- Born: Naomi Bruderer 17 January 1994 (age 32) Switzerland
- Occupations: Singer; songwriter;
- Years active: 2018–present

Association football career
- Position: Defender

Youth career
- 2005–2006: FC Wallisellen
- 2006–2008: FC Langnau
- 2008–2009: GC/Schwerzenbach
- 2009–2010: Grasshopper

Senior career*
- Years: Team / Apps / (Gls)
- 2010–2015: Grasshopper / 9 / (0)
- 2017: FC Altstetten / 32 / (8)

International career
- 2010–2011: Switzerland U17 / 10 / (0)
- 2011: Switzerland U19 / 4 / (0)

= Naomi Lareine =

Swiss musician (born 1994)

Naomi Bruderer (born 17 January 1994), known professionally as Naomi Lareine, is a Swiss rhythm and blues singer-songwriter and former footballer who represented Switzerland internationally as a youth.

==Career==
Discovered by the rapper Noizy, Lareine released her first song, "Sweet Latina", in March 2018. Nine months later, her song "Issa Vibe" was a noted success and allowed her to establish herself in Swiss music. She has collaborated with the rapper Stress and has performed, with him and solo, in major Swiss music festivals, including the Gurtenfestival. In 2019, Swiss Radio chose her as "SRF 3 Best Talent" for her debut EP, "Unchained".

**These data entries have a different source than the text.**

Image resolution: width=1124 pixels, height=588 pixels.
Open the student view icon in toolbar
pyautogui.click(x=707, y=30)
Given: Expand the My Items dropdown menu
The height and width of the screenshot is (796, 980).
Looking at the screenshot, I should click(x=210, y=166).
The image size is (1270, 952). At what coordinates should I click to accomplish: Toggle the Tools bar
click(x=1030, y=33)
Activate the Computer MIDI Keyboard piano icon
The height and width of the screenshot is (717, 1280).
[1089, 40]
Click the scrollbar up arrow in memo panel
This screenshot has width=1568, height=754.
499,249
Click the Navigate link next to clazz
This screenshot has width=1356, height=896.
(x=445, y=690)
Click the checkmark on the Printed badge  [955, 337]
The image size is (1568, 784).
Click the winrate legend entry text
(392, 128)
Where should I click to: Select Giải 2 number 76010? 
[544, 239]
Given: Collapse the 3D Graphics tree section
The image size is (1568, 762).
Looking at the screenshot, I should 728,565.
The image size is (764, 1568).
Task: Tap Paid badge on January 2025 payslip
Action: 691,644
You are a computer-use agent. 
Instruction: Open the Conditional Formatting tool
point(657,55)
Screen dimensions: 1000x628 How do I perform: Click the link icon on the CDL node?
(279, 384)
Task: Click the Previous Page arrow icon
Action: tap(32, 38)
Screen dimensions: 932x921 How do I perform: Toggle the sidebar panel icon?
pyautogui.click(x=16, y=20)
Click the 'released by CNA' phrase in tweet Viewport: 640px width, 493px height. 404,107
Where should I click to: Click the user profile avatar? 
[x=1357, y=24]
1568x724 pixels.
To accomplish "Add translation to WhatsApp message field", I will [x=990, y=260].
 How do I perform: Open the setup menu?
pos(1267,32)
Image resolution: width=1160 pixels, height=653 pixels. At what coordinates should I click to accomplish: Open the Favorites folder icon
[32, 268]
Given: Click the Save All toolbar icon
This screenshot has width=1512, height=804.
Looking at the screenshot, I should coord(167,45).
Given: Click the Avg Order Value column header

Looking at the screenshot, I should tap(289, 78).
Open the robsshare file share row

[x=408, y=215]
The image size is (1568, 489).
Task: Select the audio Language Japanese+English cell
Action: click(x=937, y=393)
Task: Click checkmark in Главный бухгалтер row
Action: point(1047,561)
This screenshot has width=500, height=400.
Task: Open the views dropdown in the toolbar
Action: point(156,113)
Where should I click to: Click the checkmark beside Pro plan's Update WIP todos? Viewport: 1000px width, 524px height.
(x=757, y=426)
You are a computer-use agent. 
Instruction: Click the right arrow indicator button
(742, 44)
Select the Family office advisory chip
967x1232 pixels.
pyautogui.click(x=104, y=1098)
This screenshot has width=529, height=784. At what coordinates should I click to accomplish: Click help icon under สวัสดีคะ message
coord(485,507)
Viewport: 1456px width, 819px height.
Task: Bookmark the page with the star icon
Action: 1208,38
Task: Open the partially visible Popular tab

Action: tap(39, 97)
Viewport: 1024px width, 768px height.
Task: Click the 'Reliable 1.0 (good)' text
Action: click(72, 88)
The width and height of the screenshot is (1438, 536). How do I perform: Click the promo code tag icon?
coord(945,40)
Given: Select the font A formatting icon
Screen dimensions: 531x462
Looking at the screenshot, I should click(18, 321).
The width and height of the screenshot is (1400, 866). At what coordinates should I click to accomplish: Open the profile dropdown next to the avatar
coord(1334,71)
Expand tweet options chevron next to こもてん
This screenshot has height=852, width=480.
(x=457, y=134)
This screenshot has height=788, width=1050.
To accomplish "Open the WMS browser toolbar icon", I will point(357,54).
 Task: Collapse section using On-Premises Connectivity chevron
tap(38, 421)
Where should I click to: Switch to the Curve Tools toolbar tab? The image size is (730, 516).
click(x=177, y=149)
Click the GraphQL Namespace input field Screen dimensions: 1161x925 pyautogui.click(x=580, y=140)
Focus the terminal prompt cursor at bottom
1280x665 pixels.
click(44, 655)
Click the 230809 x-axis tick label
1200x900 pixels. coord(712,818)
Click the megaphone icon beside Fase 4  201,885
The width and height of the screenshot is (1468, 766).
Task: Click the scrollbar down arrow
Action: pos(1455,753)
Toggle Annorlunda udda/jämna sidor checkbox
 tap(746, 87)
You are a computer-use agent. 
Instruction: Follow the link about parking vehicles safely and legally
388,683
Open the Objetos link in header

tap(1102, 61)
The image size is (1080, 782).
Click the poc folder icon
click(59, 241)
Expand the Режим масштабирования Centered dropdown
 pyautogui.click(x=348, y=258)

Initially, Lareine's love songs were about boys. But after her first romantic relationship, with a woman, she decided to come out as gay and to write only about women, beginning with "Sweet Latina". She has attributed the success of her songs, in part, to their resulting authenticity.

==Personal life==
Lareine's family is of Senegalese, Mauritanian and Swiss origin. Her father was a professional ice hockey player. Up until age 19, she played football for Grasshopper Club Zürich and in the Swiss national under-19 football team, then decided to focus on her musical career.

"Naomi Lareine" is a stage name. She was in her mid-twenties as of 2019.